(Material provided Opens)

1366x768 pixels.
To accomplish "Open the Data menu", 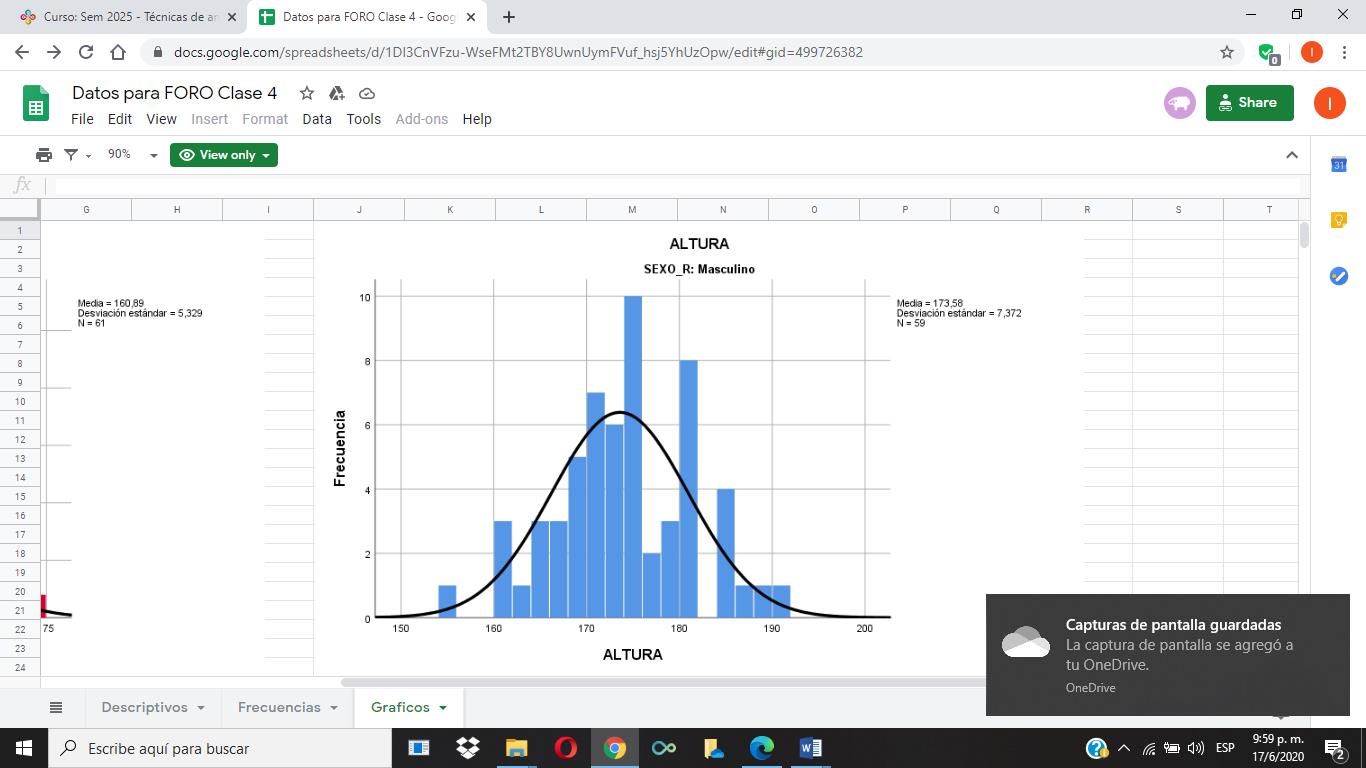I will point(317,119).
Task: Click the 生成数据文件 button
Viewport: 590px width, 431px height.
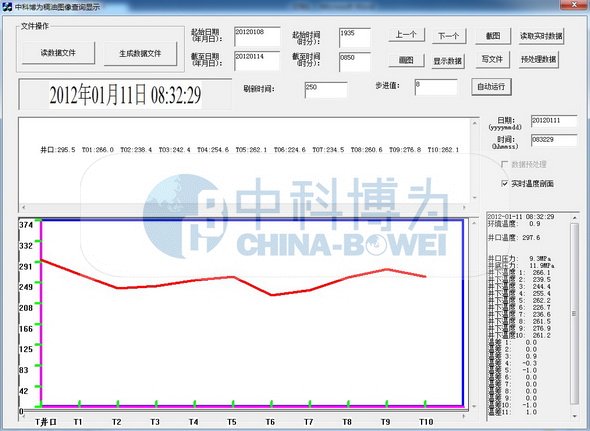Action: tap(140, 54)
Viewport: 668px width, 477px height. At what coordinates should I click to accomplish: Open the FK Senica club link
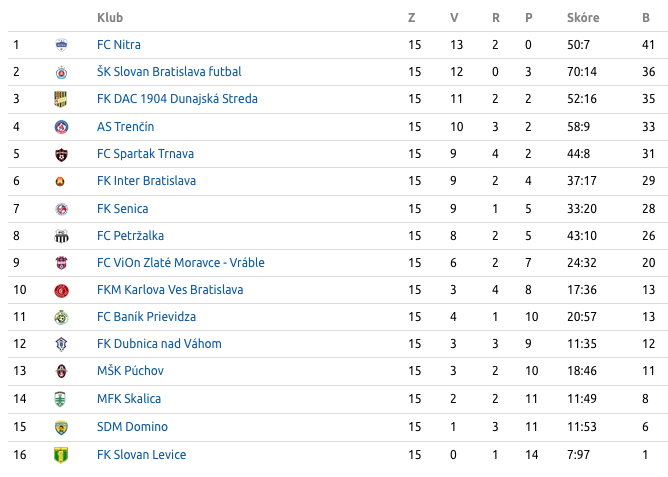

(Material provided Closes)

Assigned task
From the line holding "Task: Click the 生成数据文件 button" to the final line of the data above, give each line again exactly, both ends included, and drop the pictures.

Your response
Task: Click the 生成数据文件 button
Viewport: 590px width, 431px height.
Action: tap(140, 54)
Viewport: 668px width, 477px height. At what coordinates should I click to accomplish: Open the FK Senica club link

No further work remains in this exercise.